• _How to complete this task_: Every line of the entries below from the one containing "You are a computer-use" to the one containing "Instruction: Open the Sign Up link", both ends included, must be written out exactly. No other line belongs in the answer.

• _Raw data_:
>>
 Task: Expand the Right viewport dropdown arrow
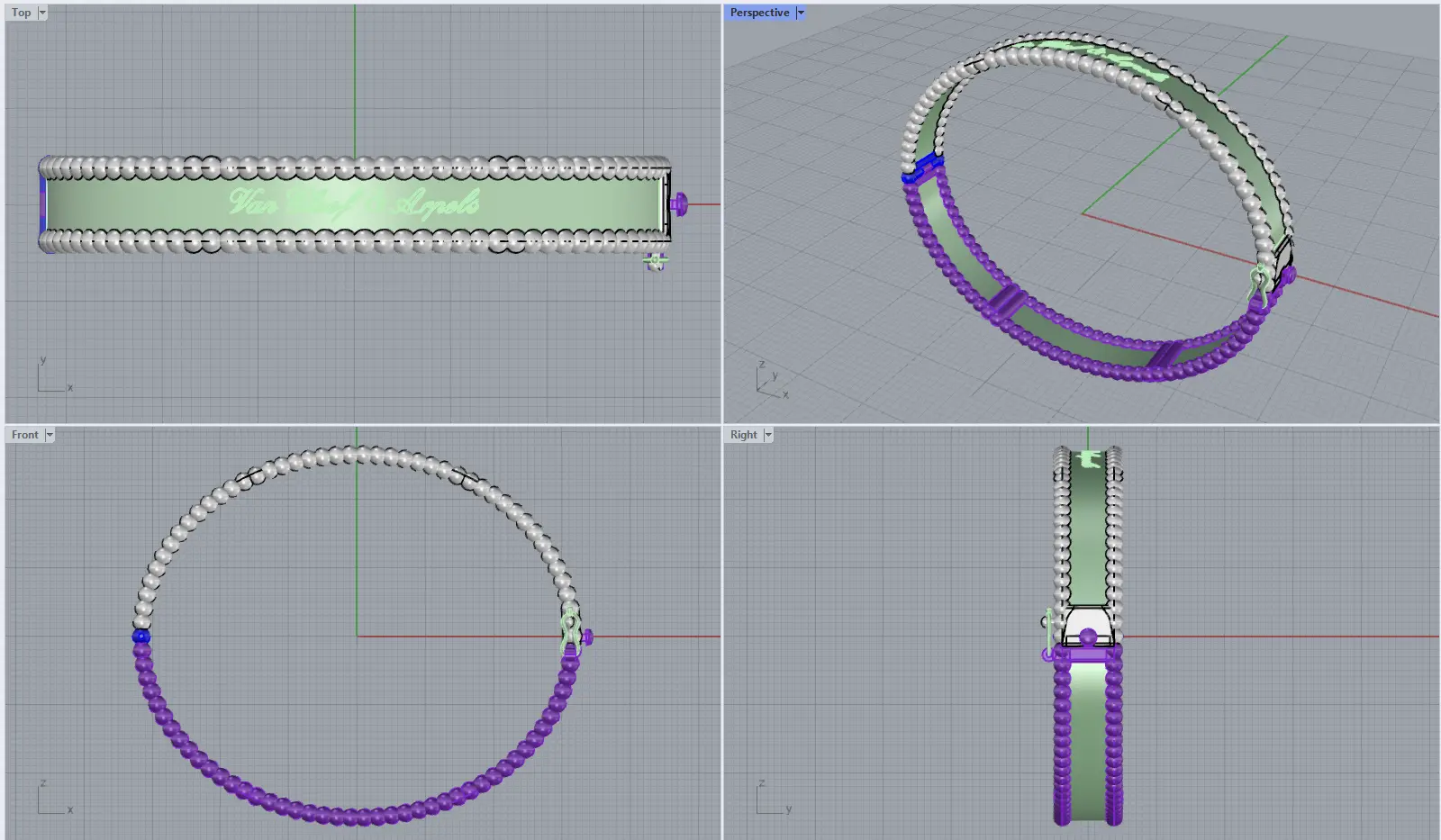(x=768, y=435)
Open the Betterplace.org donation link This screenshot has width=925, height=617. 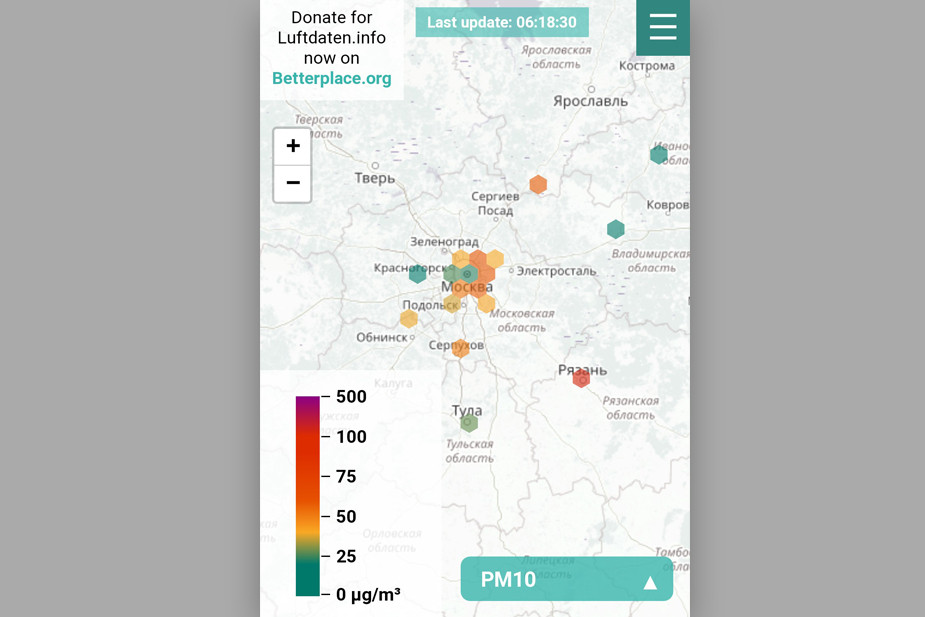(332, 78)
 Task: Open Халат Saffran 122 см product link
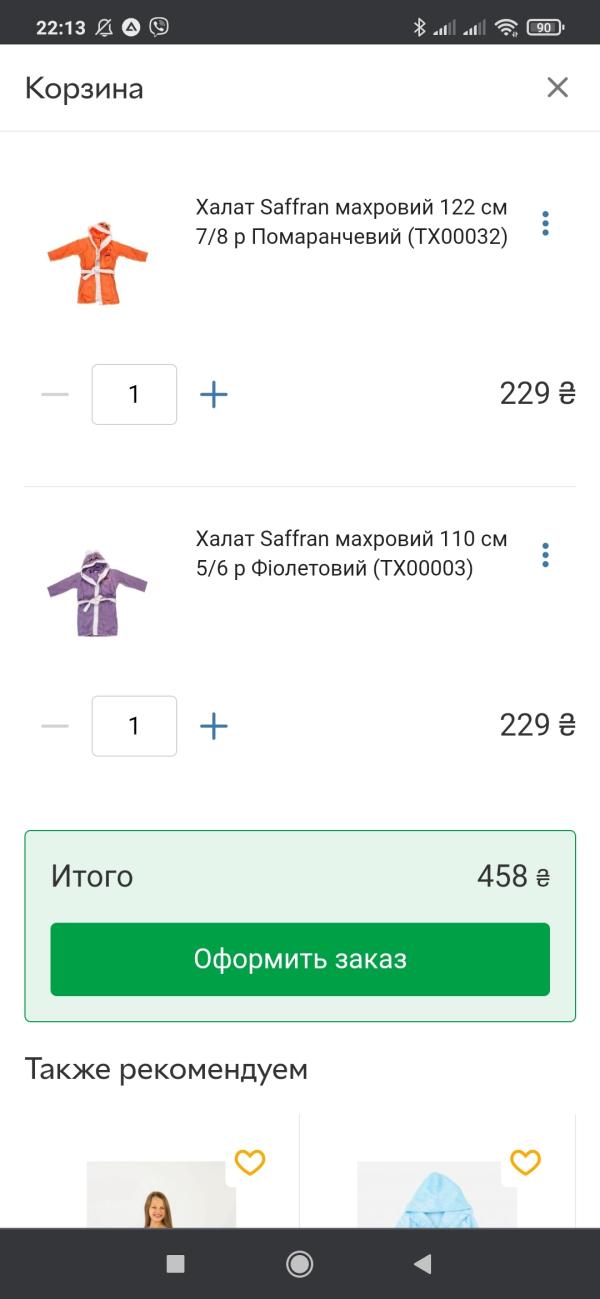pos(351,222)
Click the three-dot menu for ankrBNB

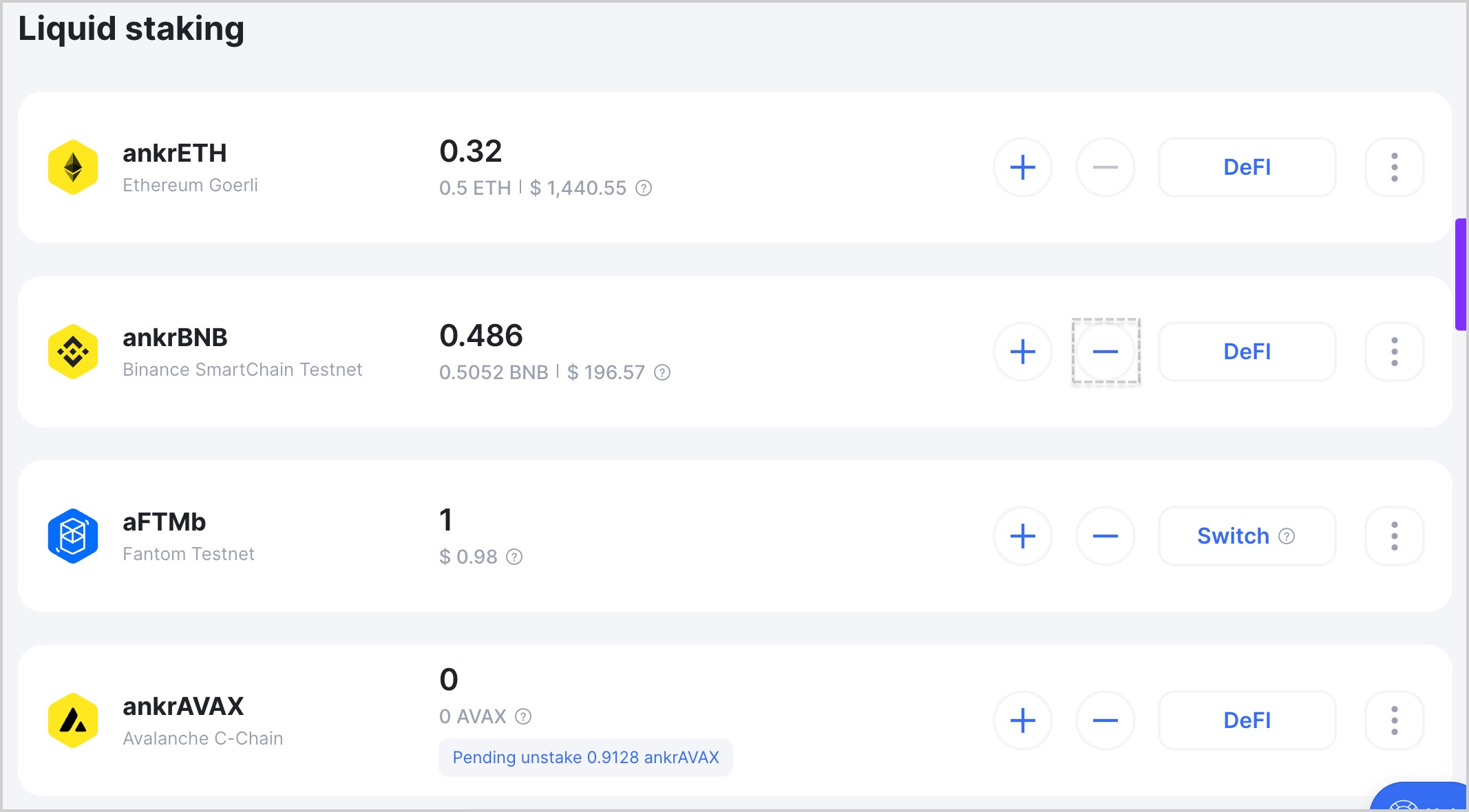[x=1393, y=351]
<<
>>
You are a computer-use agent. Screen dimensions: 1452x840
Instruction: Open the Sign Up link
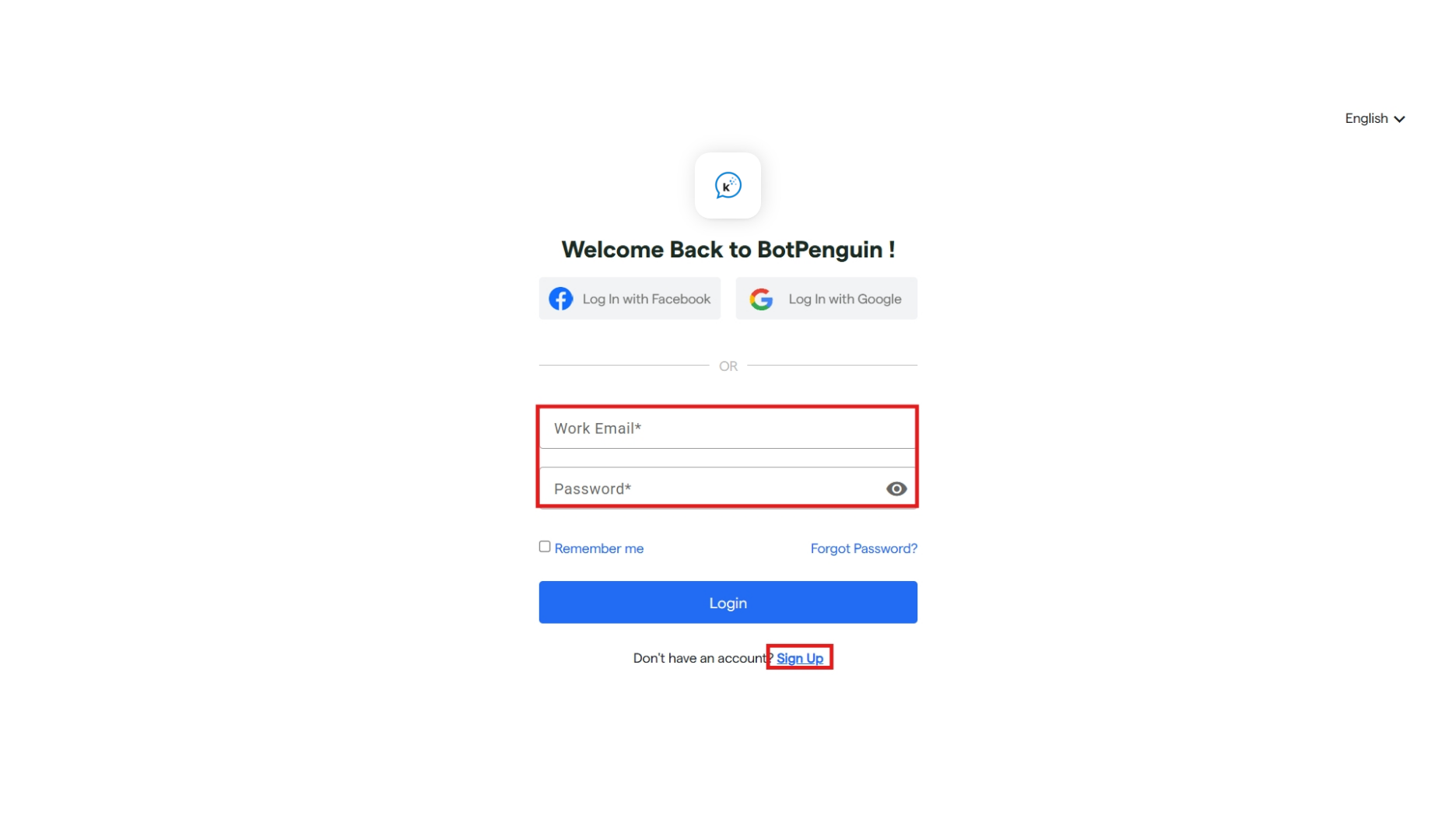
<<
• _Answer space_:
You are a computer-use agent. Screen dimensions: 1452x840
Instruction: Open the Sign Up link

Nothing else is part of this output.